The Minnesota Department of Natural Resources on Tuesday released the results of its annual roadside survey that showed the number of pheasants counted up 42% over 2019 and 37% above the 10-year average.

The pheasant increase hit an astounding 146% over 2019 in the state’s prime pheasant habitat in southwestrn Minnesota.

This year’s statewide pheasant index was 53.5 birds per 100 miles of roads driven. All regions of the pheasant range reported an increase in pheasant counts, with the southwest reporting the greatest increase — there, observers counted 90.5 birds per 100 miles.

Some historical perspective, however, to tamper enthusiasm: The 53 birds per 100 miles is still just a fraction of the more than 300 birds per miles counted in the 1950s and well below recent highs of over 100 birds per 100 miles in the early 2000s. Still, it’s the first good news in years for pheasant hunters in the state after the bird’s numbers dropped over the past decade due to the loss of unplowed grassland habitat taken out of the federal Conservation Reserve Program as farmers planted more corn.


Minnesota’s pheasant season begins Oct. 10 and runs to Jan. 3.

“The weather this spring and summer was favorable for pheasants and enabled more hens to raise chicks, which drove the increase,” Tim Lyons, DNR upland game research scientist, said. “We didn’t get hit by spring snow storms or heavy rainfalls like in 2019 and that really is what let hens nest earlier and be successful.”

Though the spring was cooler than average, rainfall was at or below average across much of the state.

“Successful nests earlier in the breeding season also means that chicks will be in better shape going into the fall and winter, which can improve their odds of survival,” Lyons said. The peak pheasant hatch was approximately four days earlier than average this year.

Habitat drives the pheasant population, with weather playing a lesser role in year-to-year fluctuations.

Hunters can expect great opportunities to see birds in the southwest and very good hunting prospects in the west-central, central and south-central regions, which all reported more than 50 birds per 100 miles.

DNR officials said there is better news on the habitat front with a net gain of 10,000 acres of former cropland going back into the Conservation Reserve Program since 2019, a small total but in the right direction.

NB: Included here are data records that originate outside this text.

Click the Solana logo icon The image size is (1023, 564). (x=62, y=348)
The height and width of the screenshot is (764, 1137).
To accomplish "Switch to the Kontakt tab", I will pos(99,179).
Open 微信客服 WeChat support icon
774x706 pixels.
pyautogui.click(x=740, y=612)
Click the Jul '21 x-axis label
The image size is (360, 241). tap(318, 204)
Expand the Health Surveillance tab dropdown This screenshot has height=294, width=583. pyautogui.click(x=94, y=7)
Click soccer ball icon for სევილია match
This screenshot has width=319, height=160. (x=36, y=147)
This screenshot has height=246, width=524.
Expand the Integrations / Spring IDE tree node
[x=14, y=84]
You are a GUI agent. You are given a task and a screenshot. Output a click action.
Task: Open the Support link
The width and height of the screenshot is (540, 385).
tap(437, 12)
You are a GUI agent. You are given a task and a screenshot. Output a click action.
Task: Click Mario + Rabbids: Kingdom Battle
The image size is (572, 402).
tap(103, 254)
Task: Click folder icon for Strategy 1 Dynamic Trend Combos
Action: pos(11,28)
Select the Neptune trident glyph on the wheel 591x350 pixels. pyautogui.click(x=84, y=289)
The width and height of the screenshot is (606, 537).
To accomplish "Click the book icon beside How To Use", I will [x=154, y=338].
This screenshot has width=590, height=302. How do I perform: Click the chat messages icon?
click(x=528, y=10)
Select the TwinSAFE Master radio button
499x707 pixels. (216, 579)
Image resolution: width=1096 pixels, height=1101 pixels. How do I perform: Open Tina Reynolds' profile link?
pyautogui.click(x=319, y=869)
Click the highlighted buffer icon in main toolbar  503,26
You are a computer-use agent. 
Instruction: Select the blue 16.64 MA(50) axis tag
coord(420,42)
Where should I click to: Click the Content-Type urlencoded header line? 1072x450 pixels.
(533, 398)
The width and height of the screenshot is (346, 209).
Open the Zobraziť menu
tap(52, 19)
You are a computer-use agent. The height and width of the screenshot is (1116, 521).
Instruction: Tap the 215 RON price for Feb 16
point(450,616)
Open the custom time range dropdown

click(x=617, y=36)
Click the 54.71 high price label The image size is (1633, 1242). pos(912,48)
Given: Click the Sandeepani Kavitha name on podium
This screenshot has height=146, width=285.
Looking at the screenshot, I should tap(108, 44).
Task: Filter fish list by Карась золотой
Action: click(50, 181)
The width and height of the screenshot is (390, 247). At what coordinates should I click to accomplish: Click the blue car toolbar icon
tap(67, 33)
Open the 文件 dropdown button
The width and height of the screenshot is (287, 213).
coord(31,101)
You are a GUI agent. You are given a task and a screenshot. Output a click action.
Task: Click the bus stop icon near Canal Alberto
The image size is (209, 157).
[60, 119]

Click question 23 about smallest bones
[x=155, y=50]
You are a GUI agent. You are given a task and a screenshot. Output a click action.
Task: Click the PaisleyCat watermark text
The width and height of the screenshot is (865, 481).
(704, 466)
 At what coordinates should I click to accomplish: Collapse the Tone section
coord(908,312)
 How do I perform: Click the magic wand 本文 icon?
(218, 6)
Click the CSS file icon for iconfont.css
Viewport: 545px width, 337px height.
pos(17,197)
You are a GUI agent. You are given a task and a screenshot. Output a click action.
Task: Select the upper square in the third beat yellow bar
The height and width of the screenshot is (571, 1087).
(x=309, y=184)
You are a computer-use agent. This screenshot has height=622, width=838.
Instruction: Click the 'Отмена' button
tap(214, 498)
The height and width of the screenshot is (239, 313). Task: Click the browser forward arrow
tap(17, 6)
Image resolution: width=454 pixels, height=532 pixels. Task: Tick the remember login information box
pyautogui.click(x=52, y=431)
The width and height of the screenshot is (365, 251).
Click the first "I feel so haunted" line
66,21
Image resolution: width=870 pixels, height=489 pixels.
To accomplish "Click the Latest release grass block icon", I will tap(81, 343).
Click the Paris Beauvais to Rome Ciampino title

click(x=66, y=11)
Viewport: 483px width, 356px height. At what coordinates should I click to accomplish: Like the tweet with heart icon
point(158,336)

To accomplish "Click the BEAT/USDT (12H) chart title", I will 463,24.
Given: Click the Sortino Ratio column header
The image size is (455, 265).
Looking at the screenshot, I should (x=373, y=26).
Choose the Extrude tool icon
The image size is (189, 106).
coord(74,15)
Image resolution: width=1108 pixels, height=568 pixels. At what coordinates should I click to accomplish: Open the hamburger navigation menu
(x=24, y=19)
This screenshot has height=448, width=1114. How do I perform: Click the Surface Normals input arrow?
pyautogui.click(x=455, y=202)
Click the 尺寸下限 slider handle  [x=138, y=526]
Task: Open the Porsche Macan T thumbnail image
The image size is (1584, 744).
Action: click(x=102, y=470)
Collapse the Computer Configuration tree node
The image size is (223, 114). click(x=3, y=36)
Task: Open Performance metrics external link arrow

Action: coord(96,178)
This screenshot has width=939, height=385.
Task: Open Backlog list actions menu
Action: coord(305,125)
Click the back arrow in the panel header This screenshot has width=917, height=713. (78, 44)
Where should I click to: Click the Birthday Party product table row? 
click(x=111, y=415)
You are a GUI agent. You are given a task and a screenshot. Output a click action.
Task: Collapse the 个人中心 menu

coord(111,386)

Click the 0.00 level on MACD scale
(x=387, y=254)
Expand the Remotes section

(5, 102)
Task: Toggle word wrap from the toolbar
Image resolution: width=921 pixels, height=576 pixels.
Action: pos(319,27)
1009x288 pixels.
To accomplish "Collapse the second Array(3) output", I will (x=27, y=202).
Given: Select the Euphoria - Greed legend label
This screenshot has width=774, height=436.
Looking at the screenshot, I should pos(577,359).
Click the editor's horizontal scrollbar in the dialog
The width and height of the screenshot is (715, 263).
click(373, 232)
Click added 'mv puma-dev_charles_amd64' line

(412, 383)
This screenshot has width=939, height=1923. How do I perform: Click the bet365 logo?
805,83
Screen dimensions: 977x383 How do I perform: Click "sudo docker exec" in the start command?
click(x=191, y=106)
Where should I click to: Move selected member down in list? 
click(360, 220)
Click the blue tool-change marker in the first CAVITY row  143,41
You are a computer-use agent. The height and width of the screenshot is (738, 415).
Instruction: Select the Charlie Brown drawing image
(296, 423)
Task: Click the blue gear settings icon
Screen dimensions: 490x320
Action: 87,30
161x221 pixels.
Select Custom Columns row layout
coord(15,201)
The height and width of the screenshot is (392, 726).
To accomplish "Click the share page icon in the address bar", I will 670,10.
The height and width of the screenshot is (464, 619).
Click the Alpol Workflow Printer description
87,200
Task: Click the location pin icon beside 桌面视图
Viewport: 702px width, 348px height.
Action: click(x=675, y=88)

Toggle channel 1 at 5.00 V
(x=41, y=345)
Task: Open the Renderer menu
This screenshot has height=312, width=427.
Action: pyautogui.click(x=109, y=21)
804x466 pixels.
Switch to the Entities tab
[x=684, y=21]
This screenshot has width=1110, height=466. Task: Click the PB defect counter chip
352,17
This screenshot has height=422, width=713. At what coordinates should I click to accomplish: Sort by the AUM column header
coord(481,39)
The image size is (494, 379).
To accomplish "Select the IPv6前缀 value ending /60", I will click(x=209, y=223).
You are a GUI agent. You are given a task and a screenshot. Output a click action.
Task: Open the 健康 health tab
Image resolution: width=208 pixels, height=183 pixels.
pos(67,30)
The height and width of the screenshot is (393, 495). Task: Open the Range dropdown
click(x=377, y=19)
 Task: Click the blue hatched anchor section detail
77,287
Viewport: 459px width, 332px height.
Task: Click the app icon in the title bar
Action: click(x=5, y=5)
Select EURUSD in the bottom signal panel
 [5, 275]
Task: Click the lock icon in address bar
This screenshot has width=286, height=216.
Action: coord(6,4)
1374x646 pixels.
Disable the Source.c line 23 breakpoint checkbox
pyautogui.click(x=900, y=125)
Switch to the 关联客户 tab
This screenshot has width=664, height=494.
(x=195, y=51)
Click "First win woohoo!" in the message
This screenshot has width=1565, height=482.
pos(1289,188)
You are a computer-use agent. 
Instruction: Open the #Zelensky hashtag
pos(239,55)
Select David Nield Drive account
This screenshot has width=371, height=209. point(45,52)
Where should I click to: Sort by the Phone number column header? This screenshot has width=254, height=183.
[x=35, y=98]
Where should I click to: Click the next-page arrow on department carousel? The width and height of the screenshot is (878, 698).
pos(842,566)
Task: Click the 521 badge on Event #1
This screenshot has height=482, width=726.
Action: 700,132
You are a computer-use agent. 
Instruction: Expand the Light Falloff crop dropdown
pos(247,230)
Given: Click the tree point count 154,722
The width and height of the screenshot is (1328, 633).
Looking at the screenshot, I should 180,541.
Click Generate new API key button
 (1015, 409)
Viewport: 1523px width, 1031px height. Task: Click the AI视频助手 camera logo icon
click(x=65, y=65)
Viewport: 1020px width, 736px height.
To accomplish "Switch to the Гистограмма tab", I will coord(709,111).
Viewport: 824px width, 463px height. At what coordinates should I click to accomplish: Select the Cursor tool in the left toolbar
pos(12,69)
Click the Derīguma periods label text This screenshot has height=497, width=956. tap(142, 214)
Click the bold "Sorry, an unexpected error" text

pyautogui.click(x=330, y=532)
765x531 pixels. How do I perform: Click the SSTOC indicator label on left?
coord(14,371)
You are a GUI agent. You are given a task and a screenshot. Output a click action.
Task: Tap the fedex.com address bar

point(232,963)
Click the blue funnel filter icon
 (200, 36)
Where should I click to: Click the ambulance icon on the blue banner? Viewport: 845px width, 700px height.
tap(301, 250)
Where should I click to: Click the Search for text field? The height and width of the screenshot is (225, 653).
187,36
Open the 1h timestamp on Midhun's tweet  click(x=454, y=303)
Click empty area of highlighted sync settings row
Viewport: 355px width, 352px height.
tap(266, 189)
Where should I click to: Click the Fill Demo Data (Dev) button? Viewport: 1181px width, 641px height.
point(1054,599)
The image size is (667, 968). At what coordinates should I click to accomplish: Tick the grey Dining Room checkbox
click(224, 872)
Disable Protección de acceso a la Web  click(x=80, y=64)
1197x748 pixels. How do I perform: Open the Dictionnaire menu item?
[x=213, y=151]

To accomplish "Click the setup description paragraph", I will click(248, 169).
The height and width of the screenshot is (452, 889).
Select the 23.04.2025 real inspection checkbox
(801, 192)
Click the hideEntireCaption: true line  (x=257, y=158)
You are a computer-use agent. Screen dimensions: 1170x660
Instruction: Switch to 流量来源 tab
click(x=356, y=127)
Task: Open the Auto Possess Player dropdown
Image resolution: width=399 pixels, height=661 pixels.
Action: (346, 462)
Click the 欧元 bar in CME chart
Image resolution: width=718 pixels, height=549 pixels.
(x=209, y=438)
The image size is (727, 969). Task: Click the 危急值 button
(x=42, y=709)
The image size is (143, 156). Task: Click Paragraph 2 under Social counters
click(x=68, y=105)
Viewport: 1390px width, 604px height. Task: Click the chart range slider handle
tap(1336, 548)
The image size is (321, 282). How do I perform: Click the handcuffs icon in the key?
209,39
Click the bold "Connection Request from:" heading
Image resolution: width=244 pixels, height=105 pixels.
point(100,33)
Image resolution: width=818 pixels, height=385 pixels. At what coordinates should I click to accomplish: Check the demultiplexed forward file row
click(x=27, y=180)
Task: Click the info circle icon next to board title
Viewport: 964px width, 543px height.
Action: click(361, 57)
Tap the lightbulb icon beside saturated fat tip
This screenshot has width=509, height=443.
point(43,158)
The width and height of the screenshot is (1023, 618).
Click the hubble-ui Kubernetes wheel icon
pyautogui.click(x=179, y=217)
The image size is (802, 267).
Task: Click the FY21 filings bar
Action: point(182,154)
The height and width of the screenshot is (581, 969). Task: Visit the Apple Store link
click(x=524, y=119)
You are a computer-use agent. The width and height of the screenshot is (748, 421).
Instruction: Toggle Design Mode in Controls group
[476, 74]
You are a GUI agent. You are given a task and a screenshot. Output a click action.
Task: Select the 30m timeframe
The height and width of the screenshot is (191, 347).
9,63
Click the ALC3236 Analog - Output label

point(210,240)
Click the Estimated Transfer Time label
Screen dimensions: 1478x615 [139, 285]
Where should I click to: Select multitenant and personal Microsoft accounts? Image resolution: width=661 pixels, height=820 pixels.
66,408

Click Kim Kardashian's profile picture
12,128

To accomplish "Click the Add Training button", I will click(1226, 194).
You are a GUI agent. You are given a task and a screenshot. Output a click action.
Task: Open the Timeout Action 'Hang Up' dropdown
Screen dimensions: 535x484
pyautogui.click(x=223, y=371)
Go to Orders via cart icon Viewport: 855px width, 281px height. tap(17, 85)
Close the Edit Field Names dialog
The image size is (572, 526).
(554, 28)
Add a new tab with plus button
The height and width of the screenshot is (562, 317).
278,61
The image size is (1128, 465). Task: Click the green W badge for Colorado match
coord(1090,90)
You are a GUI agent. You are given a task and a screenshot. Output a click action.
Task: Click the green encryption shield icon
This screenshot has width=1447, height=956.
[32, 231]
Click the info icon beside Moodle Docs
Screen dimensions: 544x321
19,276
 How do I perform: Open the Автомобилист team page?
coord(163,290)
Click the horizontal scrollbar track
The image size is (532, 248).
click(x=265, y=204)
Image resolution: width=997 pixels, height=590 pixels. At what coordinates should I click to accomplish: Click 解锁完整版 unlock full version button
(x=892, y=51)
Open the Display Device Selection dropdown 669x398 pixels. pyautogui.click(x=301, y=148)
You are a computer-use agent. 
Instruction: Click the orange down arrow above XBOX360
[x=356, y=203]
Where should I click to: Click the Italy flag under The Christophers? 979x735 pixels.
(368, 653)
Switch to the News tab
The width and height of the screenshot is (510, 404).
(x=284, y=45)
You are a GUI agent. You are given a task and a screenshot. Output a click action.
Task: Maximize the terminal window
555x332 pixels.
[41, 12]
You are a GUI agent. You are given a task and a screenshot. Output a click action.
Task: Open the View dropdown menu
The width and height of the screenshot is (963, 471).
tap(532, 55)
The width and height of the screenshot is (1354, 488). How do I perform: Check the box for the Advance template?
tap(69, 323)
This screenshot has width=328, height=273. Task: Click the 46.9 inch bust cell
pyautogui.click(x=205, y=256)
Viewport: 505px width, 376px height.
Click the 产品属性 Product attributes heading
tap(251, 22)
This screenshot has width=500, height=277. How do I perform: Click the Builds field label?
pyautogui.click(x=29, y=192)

Monitoring pheasant population trends is part of the DNR’s annual August roadside wildlife survey, which began in 1955. Wildlife managers and conservation officers in the farmland regions conduct the survey during the first half of August. This year’s survey consisted of 169 25-mile-long routes, with 153 routes located in the pheasant range.


Observers drive each route in early morning and record the number of farmland wildlife game species they see. The data provide an index of species abundance and are used to monitor annual fluctuations and long-term population trends of pheasants, Hungarian partridge, eastern cottontail rabbits, white-tailed jackrabbits, mourning doves, sandhill cranes and white-tailed deer.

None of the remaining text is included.